Turning to debt relief, IMF Managing Director Michel Camdessus reported 'practically unanimous consensus' among committee members that the steps needed to finance the three-year-old Heavily Indebted Poor Countries (HIPC) debt initiative 'certainly will entail some sales of gold'.

Camdessus was referring to long-standing proposals to sell a portion of the IMFÕs 103-million-ounce gold reserves. The proceeds then would be invested and the resulting interest income used to fund the HIPC initiative.

Key G-7 members, notably Germany, have dropped their previous opposition to the idea of a gold sale but how much should be sold remained subject to debate.

Fund officials favoured selling about five million ounces while the United States, which had yet to pay in its share for HIPC, wanted to cash in about 10 million ounces or more than $2.8 billion worth.

Japanese finance minister Kiichi Miyazawa, in prepared remarks, proposed going beyond 10 million ounces. Sources privy to the committee discussions said Japan floated the idea of selling as much as 20 million ounces of IMF gold. That alarmed gold-producing South Africa, which feared such a large sale would result in market disruption.

G-7 Cologne summit

Agreement on a final figure would be reached 'soon' and the IMF would then proceed with the sale 'in an orderly and prudent way', Camdessus said. No action was expected before the G-7's June summit in Cologne, Germany.

Committee members asked the IMF and World Bank to develop 'specific proposals to strengthen' the HIPC initiative to 'provide a clear exit from unsustainable debt burdens'.

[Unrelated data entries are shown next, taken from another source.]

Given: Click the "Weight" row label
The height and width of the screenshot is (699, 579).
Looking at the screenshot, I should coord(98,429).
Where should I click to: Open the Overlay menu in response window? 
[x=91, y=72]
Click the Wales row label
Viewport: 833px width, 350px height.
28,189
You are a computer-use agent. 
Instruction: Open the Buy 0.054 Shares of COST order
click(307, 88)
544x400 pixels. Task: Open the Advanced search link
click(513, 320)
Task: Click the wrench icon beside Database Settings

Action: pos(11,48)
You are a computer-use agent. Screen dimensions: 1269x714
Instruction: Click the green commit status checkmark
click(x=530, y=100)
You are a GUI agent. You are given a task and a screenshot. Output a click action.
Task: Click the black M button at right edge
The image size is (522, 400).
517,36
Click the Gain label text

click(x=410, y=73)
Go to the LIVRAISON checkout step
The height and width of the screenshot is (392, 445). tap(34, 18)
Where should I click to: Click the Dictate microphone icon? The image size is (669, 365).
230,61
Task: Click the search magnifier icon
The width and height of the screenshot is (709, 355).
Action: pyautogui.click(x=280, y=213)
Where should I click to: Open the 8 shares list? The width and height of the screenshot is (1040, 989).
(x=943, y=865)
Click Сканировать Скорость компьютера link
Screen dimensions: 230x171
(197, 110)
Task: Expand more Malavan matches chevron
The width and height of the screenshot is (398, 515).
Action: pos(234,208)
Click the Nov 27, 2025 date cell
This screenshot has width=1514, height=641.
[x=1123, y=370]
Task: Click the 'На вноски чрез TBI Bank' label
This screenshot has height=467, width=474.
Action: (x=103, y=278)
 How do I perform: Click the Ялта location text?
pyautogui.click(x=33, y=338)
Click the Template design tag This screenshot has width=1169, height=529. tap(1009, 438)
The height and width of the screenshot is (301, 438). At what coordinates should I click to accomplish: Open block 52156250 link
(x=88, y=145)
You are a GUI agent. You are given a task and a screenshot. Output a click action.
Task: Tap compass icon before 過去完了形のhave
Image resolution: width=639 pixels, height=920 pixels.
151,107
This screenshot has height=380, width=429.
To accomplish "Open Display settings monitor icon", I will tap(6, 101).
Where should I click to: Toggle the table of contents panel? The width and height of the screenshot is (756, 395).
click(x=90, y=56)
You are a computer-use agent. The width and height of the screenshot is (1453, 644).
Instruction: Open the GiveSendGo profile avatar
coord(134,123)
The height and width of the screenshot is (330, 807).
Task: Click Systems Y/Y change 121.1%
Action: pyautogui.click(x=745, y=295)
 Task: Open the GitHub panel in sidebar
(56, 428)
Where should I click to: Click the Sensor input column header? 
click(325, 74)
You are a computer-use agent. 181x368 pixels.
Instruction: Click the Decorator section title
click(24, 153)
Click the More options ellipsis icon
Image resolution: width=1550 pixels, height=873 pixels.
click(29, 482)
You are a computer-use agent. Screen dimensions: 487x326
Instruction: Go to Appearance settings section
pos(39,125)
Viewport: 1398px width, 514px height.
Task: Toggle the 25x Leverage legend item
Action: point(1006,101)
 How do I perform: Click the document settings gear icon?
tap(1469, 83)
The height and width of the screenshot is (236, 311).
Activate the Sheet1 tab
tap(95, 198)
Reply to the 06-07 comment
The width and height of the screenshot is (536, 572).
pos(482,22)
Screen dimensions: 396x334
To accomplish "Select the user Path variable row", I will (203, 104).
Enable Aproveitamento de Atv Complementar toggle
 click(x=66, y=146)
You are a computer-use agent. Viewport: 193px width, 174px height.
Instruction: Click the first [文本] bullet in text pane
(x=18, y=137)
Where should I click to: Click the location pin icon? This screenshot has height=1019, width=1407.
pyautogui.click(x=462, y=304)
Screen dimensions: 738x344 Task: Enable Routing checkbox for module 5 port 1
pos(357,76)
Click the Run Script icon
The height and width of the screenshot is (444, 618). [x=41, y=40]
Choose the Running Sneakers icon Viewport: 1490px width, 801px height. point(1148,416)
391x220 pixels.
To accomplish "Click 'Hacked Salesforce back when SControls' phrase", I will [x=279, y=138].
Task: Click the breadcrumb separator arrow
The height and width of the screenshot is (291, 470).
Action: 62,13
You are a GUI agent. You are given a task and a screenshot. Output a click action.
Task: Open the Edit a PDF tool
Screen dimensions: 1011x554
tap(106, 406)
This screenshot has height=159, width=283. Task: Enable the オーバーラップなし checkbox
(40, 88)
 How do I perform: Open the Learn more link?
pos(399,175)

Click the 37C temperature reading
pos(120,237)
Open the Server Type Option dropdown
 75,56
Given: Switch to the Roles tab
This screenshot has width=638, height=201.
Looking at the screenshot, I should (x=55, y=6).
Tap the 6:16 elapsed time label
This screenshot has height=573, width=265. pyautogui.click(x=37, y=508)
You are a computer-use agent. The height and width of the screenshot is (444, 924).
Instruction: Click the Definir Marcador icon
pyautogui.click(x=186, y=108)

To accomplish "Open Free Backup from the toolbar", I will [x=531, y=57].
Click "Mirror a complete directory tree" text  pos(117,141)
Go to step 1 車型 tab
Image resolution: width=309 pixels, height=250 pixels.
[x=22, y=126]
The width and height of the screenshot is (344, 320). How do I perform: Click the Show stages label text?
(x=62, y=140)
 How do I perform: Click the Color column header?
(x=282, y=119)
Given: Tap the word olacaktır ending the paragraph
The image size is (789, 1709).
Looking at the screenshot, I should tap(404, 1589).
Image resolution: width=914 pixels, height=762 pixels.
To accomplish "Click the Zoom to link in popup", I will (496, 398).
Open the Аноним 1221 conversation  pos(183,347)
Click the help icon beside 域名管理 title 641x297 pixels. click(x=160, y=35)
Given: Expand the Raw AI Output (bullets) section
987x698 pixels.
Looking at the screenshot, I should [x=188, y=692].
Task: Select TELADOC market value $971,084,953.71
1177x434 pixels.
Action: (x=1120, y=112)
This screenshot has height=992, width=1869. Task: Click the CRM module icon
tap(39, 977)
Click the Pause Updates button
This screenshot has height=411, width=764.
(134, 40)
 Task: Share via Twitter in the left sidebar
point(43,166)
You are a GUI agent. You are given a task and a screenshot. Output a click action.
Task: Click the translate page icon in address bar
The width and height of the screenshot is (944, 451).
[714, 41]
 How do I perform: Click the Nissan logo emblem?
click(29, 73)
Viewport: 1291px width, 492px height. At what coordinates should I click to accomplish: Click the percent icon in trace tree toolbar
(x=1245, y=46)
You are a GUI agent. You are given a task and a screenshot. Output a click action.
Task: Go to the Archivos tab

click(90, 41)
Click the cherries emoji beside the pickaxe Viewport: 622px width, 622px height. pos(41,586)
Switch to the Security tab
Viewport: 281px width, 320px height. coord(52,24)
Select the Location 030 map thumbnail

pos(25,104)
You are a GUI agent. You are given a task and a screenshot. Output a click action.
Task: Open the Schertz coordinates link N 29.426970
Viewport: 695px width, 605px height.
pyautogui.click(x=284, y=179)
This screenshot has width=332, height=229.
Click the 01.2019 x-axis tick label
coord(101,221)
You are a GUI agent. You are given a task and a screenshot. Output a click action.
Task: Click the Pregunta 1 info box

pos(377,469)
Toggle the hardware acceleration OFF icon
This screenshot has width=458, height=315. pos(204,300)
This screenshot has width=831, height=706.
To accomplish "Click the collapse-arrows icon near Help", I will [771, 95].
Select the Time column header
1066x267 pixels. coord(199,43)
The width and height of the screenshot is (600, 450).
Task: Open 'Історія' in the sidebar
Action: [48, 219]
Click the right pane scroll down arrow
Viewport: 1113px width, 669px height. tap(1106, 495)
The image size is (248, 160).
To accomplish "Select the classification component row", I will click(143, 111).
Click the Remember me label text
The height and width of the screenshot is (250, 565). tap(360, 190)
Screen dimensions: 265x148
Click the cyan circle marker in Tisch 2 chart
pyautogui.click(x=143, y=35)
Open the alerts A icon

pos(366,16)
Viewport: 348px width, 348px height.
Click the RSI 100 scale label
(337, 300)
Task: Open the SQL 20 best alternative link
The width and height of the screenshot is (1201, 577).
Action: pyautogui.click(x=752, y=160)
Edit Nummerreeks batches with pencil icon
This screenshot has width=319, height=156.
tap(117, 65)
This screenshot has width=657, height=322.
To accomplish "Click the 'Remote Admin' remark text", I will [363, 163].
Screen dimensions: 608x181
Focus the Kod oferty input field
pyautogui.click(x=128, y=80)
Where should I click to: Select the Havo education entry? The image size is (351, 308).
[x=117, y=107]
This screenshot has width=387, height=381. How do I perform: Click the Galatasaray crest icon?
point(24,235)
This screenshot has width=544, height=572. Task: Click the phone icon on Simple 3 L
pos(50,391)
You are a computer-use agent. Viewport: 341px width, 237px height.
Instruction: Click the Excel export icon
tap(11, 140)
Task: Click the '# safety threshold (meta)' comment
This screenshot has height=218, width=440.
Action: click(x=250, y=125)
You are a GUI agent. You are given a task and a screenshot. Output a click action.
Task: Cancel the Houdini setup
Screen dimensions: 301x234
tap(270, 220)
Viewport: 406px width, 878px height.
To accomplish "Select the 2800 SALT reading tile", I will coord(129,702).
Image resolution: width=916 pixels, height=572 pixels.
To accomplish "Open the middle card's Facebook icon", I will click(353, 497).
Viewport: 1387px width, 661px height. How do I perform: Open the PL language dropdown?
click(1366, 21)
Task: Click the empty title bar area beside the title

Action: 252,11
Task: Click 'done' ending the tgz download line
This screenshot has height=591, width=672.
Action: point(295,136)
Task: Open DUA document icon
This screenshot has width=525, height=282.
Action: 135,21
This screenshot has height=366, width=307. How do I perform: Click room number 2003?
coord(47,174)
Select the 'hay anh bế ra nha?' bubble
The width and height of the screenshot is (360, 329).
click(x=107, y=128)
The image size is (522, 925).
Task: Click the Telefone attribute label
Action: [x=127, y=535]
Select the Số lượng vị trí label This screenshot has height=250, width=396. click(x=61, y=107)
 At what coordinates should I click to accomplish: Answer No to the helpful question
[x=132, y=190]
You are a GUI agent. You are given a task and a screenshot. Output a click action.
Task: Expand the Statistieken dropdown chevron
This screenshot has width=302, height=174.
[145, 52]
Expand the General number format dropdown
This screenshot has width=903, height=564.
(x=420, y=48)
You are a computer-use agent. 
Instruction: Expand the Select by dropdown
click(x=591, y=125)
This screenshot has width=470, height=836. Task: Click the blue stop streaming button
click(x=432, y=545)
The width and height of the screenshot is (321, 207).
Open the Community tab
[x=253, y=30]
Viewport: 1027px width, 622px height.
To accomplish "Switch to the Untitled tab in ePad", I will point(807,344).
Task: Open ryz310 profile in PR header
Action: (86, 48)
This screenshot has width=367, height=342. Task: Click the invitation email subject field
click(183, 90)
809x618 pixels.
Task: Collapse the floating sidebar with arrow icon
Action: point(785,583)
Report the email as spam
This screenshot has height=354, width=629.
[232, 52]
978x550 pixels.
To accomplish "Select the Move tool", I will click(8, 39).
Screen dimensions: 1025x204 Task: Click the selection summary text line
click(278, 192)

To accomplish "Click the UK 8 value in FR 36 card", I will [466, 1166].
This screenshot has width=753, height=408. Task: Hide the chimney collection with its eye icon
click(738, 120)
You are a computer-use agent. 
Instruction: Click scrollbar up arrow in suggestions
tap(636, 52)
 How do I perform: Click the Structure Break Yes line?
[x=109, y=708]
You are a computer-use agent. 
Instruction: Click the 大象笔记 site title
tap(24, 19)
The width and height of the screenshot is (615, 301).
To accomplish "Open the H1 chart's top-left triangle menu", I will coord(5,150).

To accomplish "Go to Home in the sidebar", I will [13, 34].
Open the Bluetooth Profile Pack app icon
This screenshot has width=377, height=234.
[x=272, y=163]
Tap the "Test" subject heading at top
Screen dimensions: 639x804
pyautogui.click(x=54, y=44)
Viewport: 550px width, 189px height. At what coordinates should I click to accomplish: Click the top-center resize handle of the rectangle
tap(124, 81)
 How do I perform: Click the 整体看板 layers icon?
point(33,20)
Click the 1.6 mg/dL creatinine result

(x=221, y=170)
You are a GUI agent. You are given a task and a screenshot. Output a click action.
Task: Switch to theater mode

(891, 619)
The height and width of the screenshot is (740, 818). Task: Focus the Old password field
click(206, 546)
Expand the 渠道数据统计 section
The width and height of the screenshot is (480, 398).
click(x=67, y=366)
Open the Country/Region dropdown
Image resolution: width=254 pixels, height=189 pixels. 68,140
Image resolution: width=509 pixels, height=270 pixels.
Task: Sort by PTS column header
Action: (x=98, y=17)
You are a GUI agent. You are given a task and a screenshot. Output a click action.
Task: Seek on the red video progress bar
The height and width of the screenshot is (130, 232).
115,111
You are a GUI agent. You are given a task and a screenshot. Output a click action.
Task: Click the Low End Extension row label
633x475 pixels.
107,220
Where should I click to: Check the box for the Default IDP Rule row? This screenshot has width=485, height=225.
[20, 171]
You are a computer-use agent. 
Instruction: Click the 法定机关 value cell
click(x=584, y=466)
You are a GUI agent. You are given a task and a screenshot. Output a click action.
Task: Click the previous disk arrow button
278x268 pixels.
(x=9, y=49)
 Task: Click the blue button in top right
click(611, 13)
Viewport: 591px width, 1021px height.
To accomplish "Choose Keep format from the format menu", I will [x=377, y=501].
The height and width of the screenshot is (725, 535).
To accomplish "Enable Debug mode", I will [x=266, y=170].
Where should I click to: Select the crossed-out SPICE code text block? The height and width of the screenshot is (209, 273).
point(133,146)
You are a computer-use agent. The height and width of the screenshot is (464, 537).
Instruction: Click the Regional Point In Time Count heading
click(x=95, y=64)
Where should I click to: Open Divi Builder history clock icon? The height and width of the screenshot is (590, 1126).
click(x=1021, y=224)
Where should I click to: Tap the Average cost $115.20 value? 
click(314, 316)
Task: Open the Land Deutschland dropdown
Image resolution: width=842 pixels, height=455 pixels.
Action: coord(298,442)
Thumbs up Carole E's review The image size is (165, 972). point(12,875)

This followed discussions in which Canada and others cited pressure from debt-relief advocates including the international, non-governmental Jubilee 2000 coalition, sources said.

However, enhancements would be designed to deliver relief to 'countries in need in a way that strengthens incentives for the adoption of strong programmes of adjustment, reform and good governance', the committee's communique said.

That would strengthen the IMF's hand in extending debt relief only to countries deemed to be performing well under its Enhanced Structural Adjustment Facility (ESAF) - and inflame protest from citizens' groups.

More than 40 such organisations on 27 April delivered an open letter to the committee, asserting that 'debt relief linked to structural adjustment is no debt relief at all'.

'We applaud the notion of turning a static resource - the IMF's gold stocks valued at about $30 billion - into assistance to impoverished peoples,' said the multinational band of groups. ESAF programmes, however, 'have been shown to increase poverty and debt...(yet) the IMF wants to hijack over 60% of the proceeds from gold sales to fund ESAF'.

'To hold debt cancellation hostage to ESAF is an obscenity that civil society around the world will not tolerate,' they declared. - IPS

The above article by the Inter Press Service appeared in the South-North Development Monitor (SUNS).